Thomas Alexander Evelyn Platts-Mills, FRS (born 1941, Colchester), son of British member of parliament John Platts-Mills, is a British allergy researcher and director of the Division of Allergy and Clinical Immunology at the University of Virginia School of Medicine.

Platts-Mills was educated at University College London. He then went to Balliol College, Oxford and St. Thomas' Hospital Medical School, received his PhD from London University, and completed a fellowship at Johns Hopkins University under the tutelage of Kimishige Ishizaka. He became a member of the Royal College of Physicians in 1971.

From 1975 to 1982, he worked in Britain for the Medical Research Council. Since 1982 he has worked at the University of Virginia where he has been Professor of Medicine and Microbiology and, since 1993, head of the Division of Allergy and Clinical Immunology. He served as President of the American Academy of Allergy, Asthma, and Immunology (AAAAI) from March 2006 to March 2007.

== Research ==
Since 1974, Platts-Mills has been active in research on allergic disease and has published more than 350 papers.

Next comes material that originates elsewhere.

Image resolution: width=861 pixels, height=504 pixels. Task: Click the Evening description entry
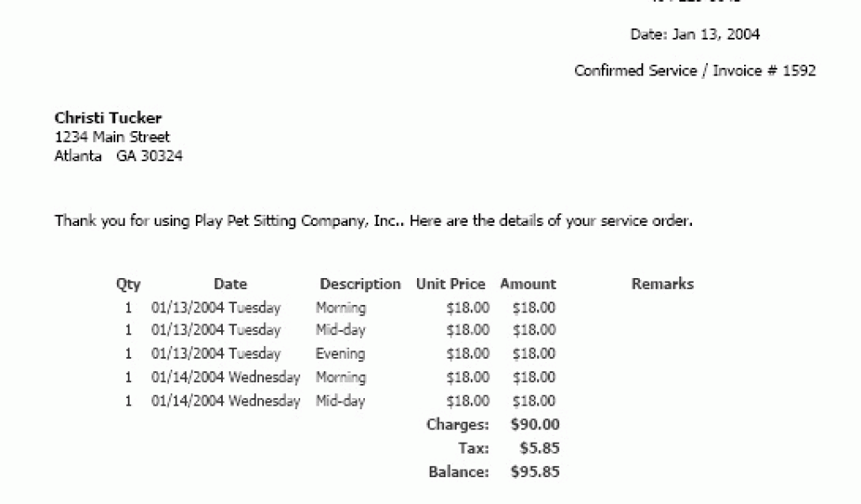click(x=341, y=354)
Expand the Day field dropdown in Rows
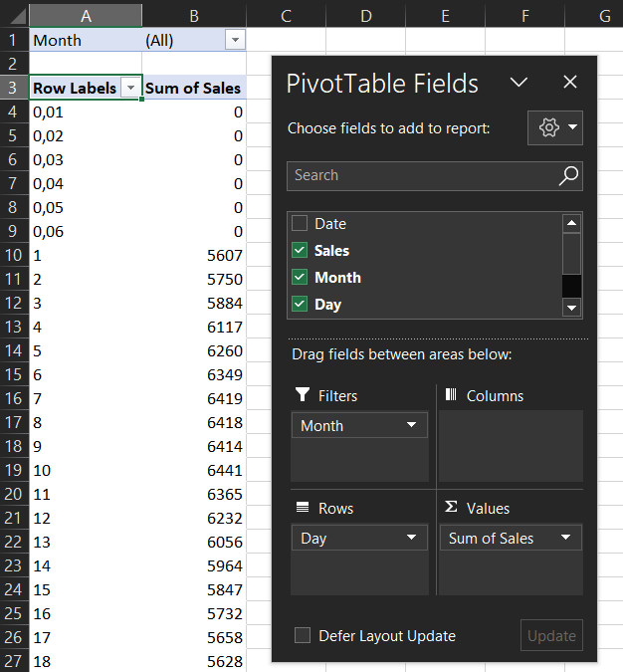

His research includes the first purification and publication of a dust mite allergen in 1978, the development of immunoassays for dust mite allergens, and the establishment that it is mite fecal particles which are inhaled. Platts-Mills has researched the immune response to a range of allergens including those from pollens, dust mites, the fungus Trichophyton, and domestic cats.

Platts-Mills is credited with the discovery of the mammalian meat allergy, after he discovered in 2002 the link between alpha-gal allergy and Lone Star tick bites.

== Awards ==
In 2010, his research earned Platts-Mills election as a Fellow of the Royal Society, the first allergist to be named to this select group.